The adventure was one after Sir Guy’s own heart, and that very day he rode northwards; but even his well-proved courage failed somewhat at the sight of the dragon, ten times uglier and more loathsome than any he had ever beheld. The creature roared hideously as he drew near, and stood up at his full length, till he seemed almost to stretch as far as Warwick. ‘Verily,’ thought Sir Guy to himself, ‘the fight of old with the great Dun Cow was as the slaying of a puppy in comparison with this!’
The dragon was covered thickly with scales all over his body, his stomach as well as his back. They were polished and shiny and hard as iron, and so closely planted that no sword could get in between them.
‘No use to strike there,’ muttered Sir Guy, ‘a thrust down his throat is my only chance.’
But if Sir Guy knew this, the dragon knew it much better, and, though the knight managed to jump aside and avoid the swoops of his long neck and the sudden darting of his sharp claws, he had not even tried to strike a blow himself for fear lest his sword should break in two against that shining horny surface. This was not the kind of warfare to which the dragon was accustomed, and he began to grow angry, as anyone might have seen by the lashings of his tail and the jets of smoke and flame that poured out of his nostrils. Sir Guy felt that his chance would soon come, and waited patiently, keeping his eye for ever fixed on the dragon’s mouth.
At length the monster gave a sudden spring forward, and if Sir Guy had not been watching he could scarcely have leaped out of the way. The failure to reach his prey enraged the dragon more than ever, and, opening his mouth, he gave a roar which the king heard on his throne at York. He opened his mouth; but he never shut it again, for Guy’s sword was buried in it. The death struggles were short; and then Sir Guy cut off the head and bore it to the king.
After this, his first thought was for his parents, who, he found, had died many years agone, and having said a prayer over their graves, and put his affairs in order, he hurried off to Warwick to see Felice, and tell her that he had fulfilled the commands she had given him long years ago, when he was but a boy. He also told her of the ladies of high degree whose hands he had won in fair fight—won—and rejected. ‘All of them I forsook for thee, Felice,’ he said.

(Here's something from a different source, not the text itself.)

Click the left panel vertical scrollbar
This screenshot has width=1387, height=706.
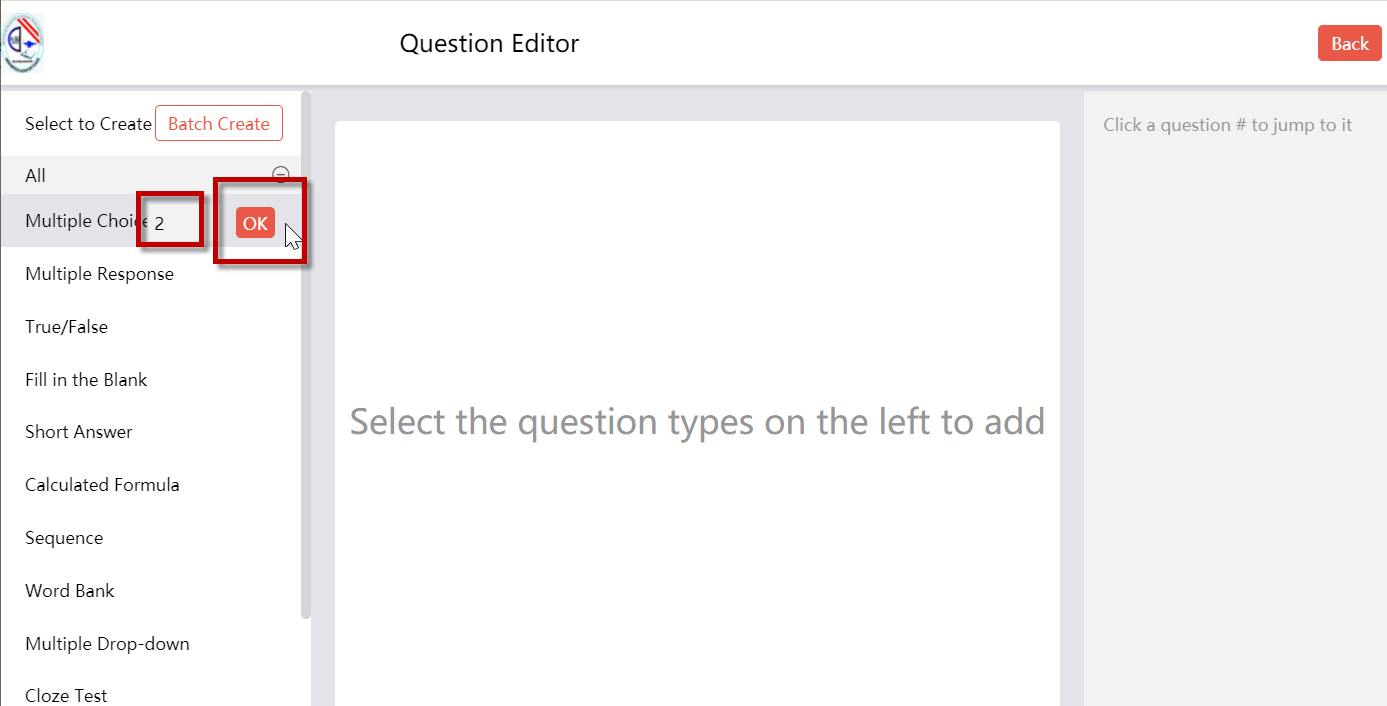[306, 355]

He had kept his word; but he had left his heart in Constantinople. Perhaps Felice did not know this, or perhaps she did not set much store by hearts, and cared more for the renown that Sir Guy had won throughout Christendom. Anyhow, she received him gladly and graciously, and so did her father, and the marriage was celebrated with great pomp, and for a space Sir Guy remained at home, and after a time a son was born to him.
But at the day of his son’s birth Sir Guy was far away. In the quiet and idleness of the castle he began to think, and his conscience pricked him sore, that all the years of his life he had done ill to many a man
And slain many a man with his hand,
Burnt and destroyed many a land.
And all was for woman’s love,
And not for God’s sake above.
‘The end should be different from the beginning,’ he said, and forthwith he put on the dress of a pilgrim, and took ship for the Holy Land, carrying with him a gold ring, given him by Felice.